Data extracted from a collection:

=-=-=-=-=

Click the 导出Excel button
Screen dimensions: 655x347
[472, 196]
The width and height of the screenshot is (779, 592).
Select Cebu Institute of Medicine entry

=-=-=-=-=

Task item: Copy the records above exactly.

Solved problem:
Click the 导出Excel button
Screen dimensions: 655x347
[472, 196]
The width and height of the screenshot is (779, 592).
Select Cebu Institute of Medicine entry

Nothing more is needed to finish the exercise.